Sunday 22 April 2012

Harvard Sailing Team

This video from the Harvard Sailing Team (a You tube comedy sketch group) features men acting like women. In the video, the men embody physical characteristics of women as well as many stereotypical sayings and habits of the opposite gender. The video is based entirely on stereotypes of women and the aim of the video is to pinpoint and depict (with a lot of exaggeration) a day in the life of a teenage girl... 




I think this video is very funny, but after completing a semester of this class, I see how it could offend women and how it is unfairly stereotyping females. At the beginning of the video, one guy makes a call to his 'boyfriend' asking him all sorts of questions about his plans for the night, poking fun at the notion that females love to talk and make plans with their friends. The video then delves into more serious issues such as weight loss and diet. At one point, a man is talking about how many pounds he wants to lose, while another points out, "you already weigh that much right now". While the video takes on these issues from a comedic standpoint, these are problems that girls may face on a daily basis. The fact that these men are even portraying women talking about this proves that the beauty myth and the skinny phenomenon have infiltrated our culture to the point they may someday to define it. 

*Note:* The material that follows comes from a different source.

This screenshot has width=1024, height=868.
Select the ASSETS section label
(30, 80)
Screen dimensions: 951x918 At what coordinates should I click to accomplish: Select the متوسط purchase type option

These men had only four minutes to make comments and observations about women's culture or the feminine nature as seen through the eyes of men. Amazingly, they spent almost two of these minutes talking about food, diets, weight loss, and pinkberries (a brand of frozen yogurt). The skinny phenomenon, the belief that if you aren't skinny you aren't pretty, is a very real and very scary idea. This phenomenon also includes the belief that weight can always be taken off, the number on the scale can always go lower, and lower, and lower. In Beauty Myth the belief that models are getting skinnier and skinnier shows no hope for women. Is it a self-esteem issue? Fitting in? Or does the need to please others and conform to societal and media pressure so much that it forces these women to starve themselves and mistreat their bodies?